To find the fraction of the number of boys to the number of girls, we use the ratio we found, which is 2:5, and write it as a fraction, \( \frac{2}{5} \).
Penjelasan dengan langkah-langkah:
Jawaban【Answer】:
1.
(a)
Table:
\[
\begin{array}{|c|c|c|c|c|c|c|}
\hline
\text{Number of Boys} & 2 & 4 & 6 & 8 & 10 & 12 \\
\hline
\text{Number of Girls} & 5 & 10 & 15 & 20 & 25 & 30 \\
\hline
\end{array}
\]
Ratio: 2:5
Fraction: \( \frac{2}{5} \)
【Explanation】:
1.
(a)
To complete the table, we need to find the missing values. Observing the given values, we can see that the number of girls is always 2.5 times the number of boys. Therefore, when the number of boys is 10, the number of girls will be \( 10 \times 2.5 = 25 \), and when the number of boys is 8, the number of girls will be \( 8 \times 2.5 = 20 \).
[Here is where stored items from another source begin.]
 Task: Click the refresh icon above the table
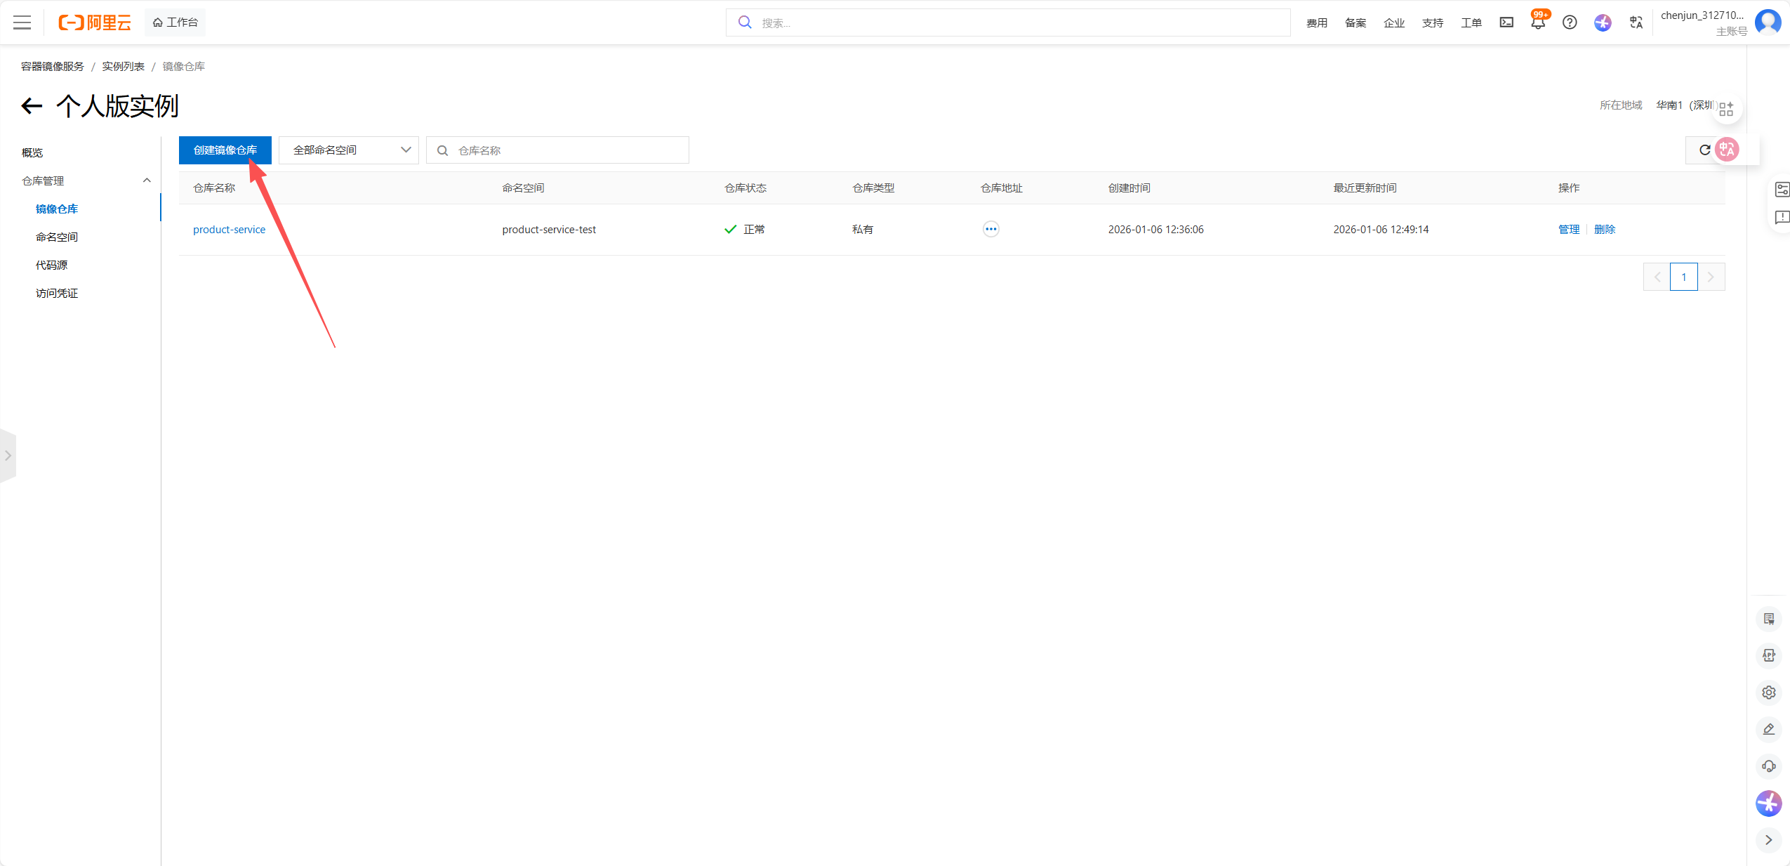tap(1704, 150)
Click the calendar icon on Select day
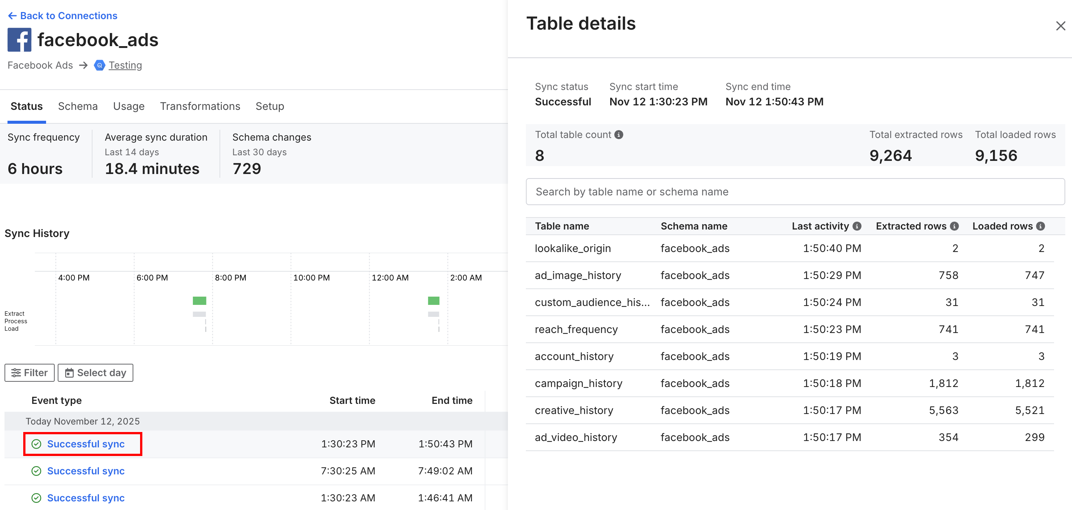 70,373
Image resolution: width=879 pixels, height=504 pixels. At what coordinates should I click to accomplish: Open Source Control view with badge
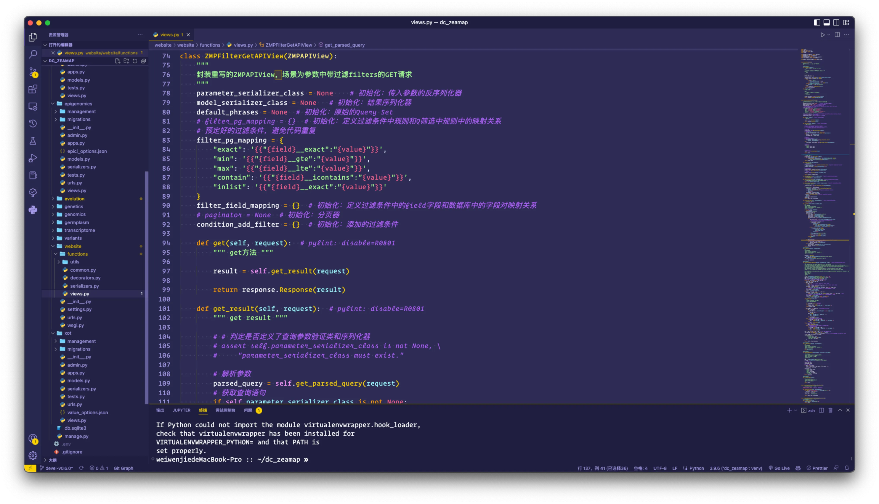click(x=33, y=72)
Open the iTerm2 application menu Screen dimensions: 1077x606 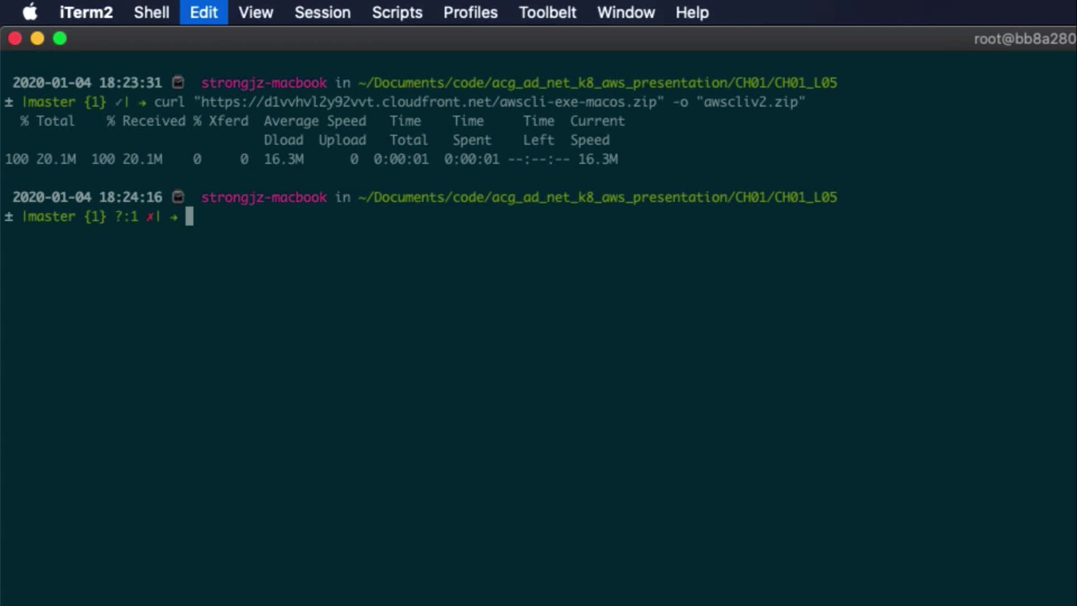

Next, we find the ratio of the number of boys to the number of girls. Taking any column as an example, say the first column where there are 2 boys and 5 girls, the ratio of boys to girls is \( \frac{2}{5} \) or 2:5.
To find the fraction of the number of boys to the number of girls, we use the ratio we found, which is 2:5, and write it as a fraction, \( \frac{2}{5} \).